Data entries:
________

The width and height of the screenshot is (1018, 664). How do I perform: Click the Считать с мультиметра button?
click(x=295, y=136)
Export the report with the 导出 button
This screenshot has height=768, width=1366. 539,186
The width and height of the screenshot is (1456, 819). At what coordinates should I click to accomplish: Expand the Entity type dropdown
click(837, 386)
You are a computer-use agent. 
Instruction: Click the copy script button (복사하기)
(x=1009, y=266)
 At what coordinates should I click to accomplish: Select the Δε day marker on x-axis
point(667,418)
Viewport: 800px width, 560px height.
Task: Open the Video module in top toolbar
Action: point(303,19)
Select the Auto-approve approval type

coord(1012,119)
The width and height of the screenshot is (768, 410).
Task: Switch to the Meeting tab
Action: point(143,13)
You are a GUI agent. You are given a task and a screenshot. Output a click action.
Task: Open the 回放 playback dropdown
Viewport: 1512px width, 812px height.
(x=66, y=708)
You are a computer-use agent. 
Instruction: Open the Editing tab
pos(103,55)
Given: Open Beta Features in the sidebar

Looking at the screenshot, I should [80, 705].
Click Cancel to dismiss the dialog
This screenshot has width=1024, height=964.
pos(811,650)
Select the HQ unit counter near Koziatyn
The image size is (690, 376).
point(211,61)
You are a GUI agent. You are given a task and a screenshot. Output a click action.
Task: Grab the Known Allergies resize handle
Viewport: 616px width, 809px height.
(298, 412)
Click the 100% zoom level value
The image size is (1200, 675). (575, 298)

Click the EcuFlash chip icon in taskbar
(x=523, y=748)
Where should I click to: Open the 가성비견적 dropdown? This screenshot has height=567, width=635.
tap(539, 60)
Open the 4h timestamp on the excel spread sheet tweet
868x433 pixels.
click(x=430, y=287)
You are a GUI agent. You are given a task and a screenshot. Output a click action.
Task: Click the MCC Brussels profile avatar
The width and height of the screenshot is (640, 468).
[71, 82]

________

OBJECTIVE: Copy out the lines from the data entries word for word, starting at the line that contains "Given: Open Beta Features in the sidebar" and ending after the line that contains "click(x=430, y=287)".

ANSWER IN FULL:
Given: Open Beta Features in the sidebar

Looking at the screenshot, I should [80, 705].
Click Cancel to dismiss the dialog
This screenshot has width=1024, height=964.
pos(811,650)
Select the HQ unit counter near Koziatyn
The image size is (690, 376).
point(211,61)
You are a GUI agent. You are given a task and a screenshot. Output a click action.
Task: Grab the Known Allergies resize handle
Viewport: 616px width, 809px height.
(298, 412)
Click the 100% zoom level value
The image size is (1200, 675). (575, 298)

Click the EcuFlash chip icon in taskbar
(x=523, y=748)
Where should I click to: Open the 가성비견적 dropdown? This screenshot has height=567, width=635.
tap(539, 60)
Open the 4h timestamp on the excel spread sheet tweet
868x433 pixels.
click(x=430, y=287)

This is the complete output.